Moments after Soul Warrior upended Big Drama and Mine That Bird in the West Virginia Derby, Asmussen saddled Stonestreet Stable and Gulf Coast Farms’ up-and-coming Kensei to a sparkling 2¼-length victory over Warrior’s Reward and Charitable Man to win the 46th edition of the Grade 2, $500,000 Jim Dandy Stakes at Saratoga Race Course.

Kensei, a 3-year-old son of Mr. Greeley ridden by Hall of Fame jockey Edgar Prado, sat just off fractions of 23.43 and 47.50 set by Warrior’s Reward, then surged to the front rounding the far turn and pulled away to hit the wire in 1:47.90 for the nine furlongs over a fast track.

“It’s been a good day,” said Asmussen, who Sunday will saddle Stonestreet’s Preakness-winning filly, Rachel Alexandra, against the boys again in the Haskell at Monmouth Park. “Kensei ran a tremendous race and Edgar gave him a great ride.”

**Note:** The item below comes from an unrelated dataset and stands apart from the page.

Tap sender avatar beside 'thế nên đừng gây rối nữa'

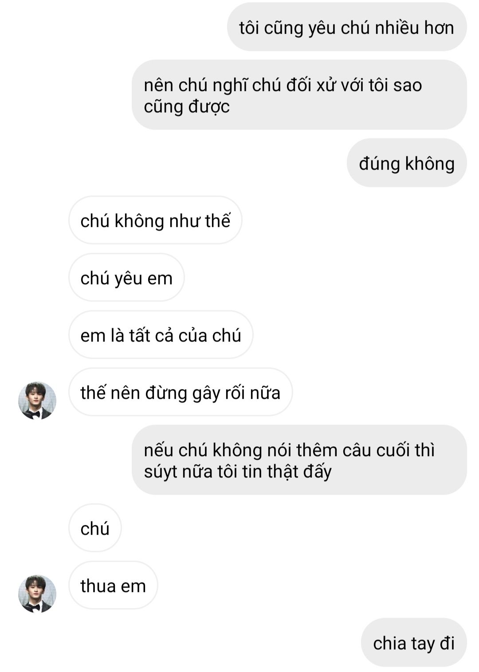click(37, 400)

The victory was Kensei’s second straight in a graded stakes, having taken the Grade 2 Dwyer at Belmont Park on July 4, and sets him up perfectly for a shot at the 140th running of the Grade 1, $1 million Shadwell Travers on Saturday, August 29 – a race that is also under consideration for Rachel Alexandra.

“We have a lot on our plate tomorrow,” cautioned the trainer. “We’ll be happy and have a good dinner tonight and then deal with tomorrow before anything else.”

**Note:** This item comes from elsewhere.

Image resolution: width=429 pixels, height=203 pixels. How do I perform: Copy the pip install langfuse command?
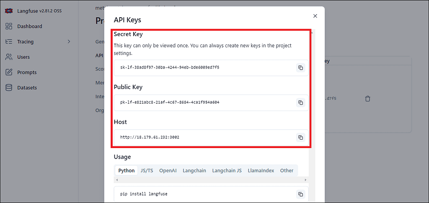coord(300,194)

As for the possibility of both Rachel Alexandra and Kensei going in the Travers, Asmussen said simply: “That would be very improbable, but I am speaking out of turn.”

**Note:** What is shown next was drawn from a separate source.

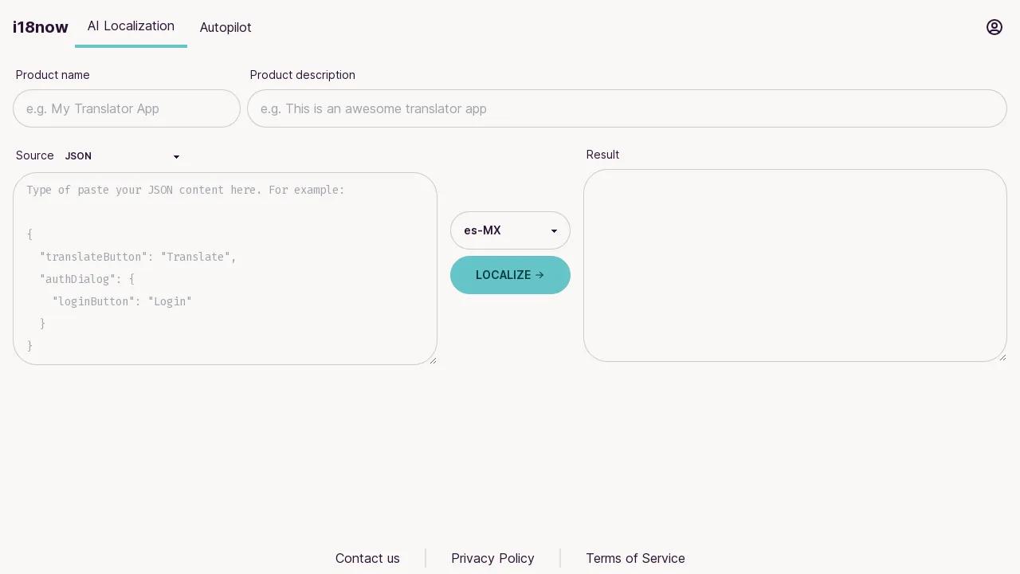Click the Product name label

click(53, 75)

Both the second- and third-place finishers in the Jim Dandy have their eyes on the Travers as well.

Warrior’s Reward, who had finished third, 5½ lengths behind Kensei as the 4-5 favorite in the Dwyer, will go on to the “Mid-Summer Derby” should he come out of the race in good order, said trainer Ian Wilkes.

“I was pleased,” said Wilkes. “This horse could have folded. He could have finished third or fourth. The other two had a chance to beat him; he fought them off. We’re closing in on [Kensei] – we got beaten five and a half lengths last time, we might have been beaten two lengths this time. We’ll catch him.”

Charitable Man, who was sent off as the favorite by the crowd of 33,954 on a spectacularly sunny afternoon, closed stoutly from fifth to finish third, a neck behind Warrior’s Reward, in his first start since finishing fourth to Summer Bird in the Belmont Stakes.

“We had kind of a rough trip,” said trainer Kiaran McLaughlin of the beaten favorite. “It’s a prep for the Travers; we’ll see how he comes out of it.”

Following Charitable Man under the wire were Flat Bold, Convocation, and Saratoga Sinner. Miner’s Escape was scratched.

Kensei, who returned $7.50 for a $2 win bet, ran his record to 4-1-1 from seven starts and boosted his bankroll to $528,628 with the victory.

“He’s a beautiful horse; he was very composed today with the crowd,” said Asmussen. “For him to perform as he did on the highest stage speaks a great deal to his class. We’re glad to be on Kensei’s side.”